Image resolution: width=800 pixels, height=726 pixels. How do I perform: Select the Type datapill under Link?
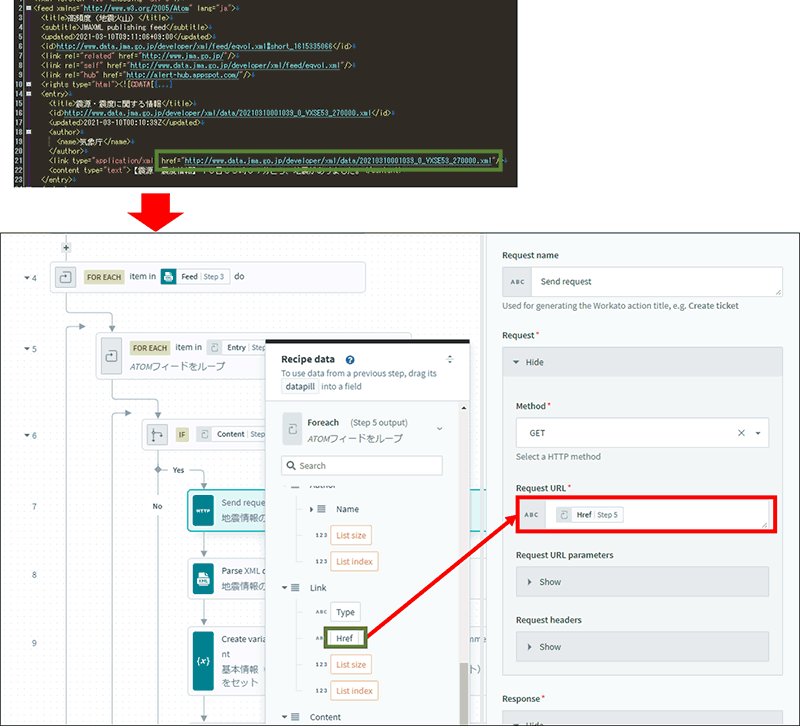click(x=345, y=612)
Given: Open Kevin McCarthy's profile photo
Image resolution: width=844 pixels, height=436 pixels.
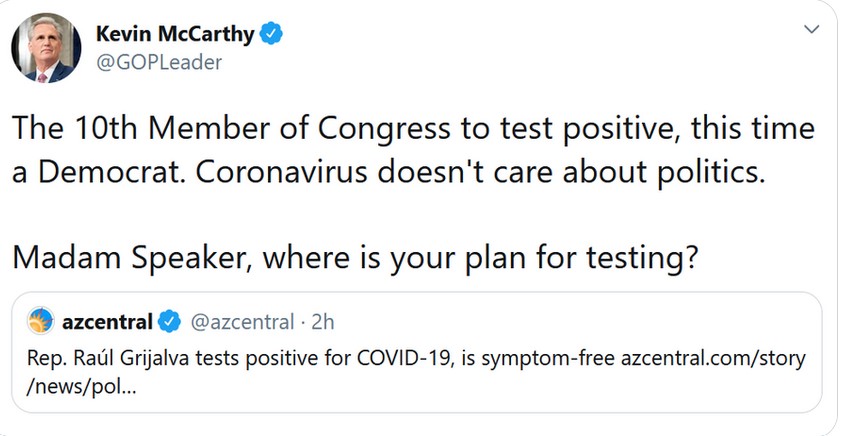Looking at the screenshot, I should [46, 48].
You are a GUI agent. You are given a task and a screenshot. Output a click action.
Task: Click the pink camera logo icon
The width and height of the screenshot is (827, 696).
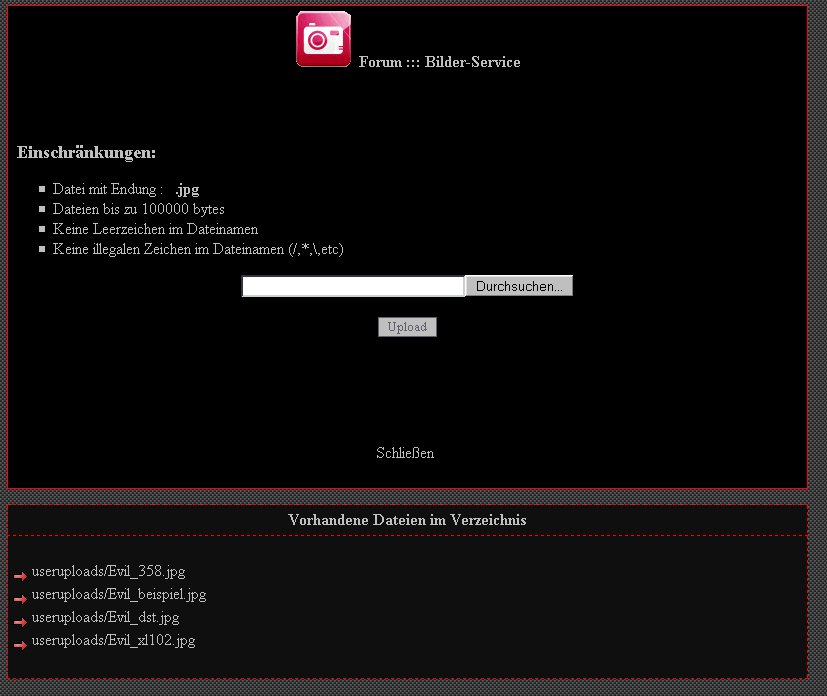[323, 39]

***

REQUEST →
Convert the listing from the line with "Given: Open Kevin McCarthy's profile photo" up to and including the line with "Looking at the screenshot, I should [46, 48]." into a Markdown table with the columns Row and Listing line. Skip blank lines and leave the pictures out.

THE RESULT →
| Row | Listing line |
|---|---|
| 1 | Given: Open Kevin McCarthy's profile photo |
| 2 | Image resolution: width=844 pixels, height=436 pixels. |
| 3 | Looking at the screenshot, I should [46, 48]. |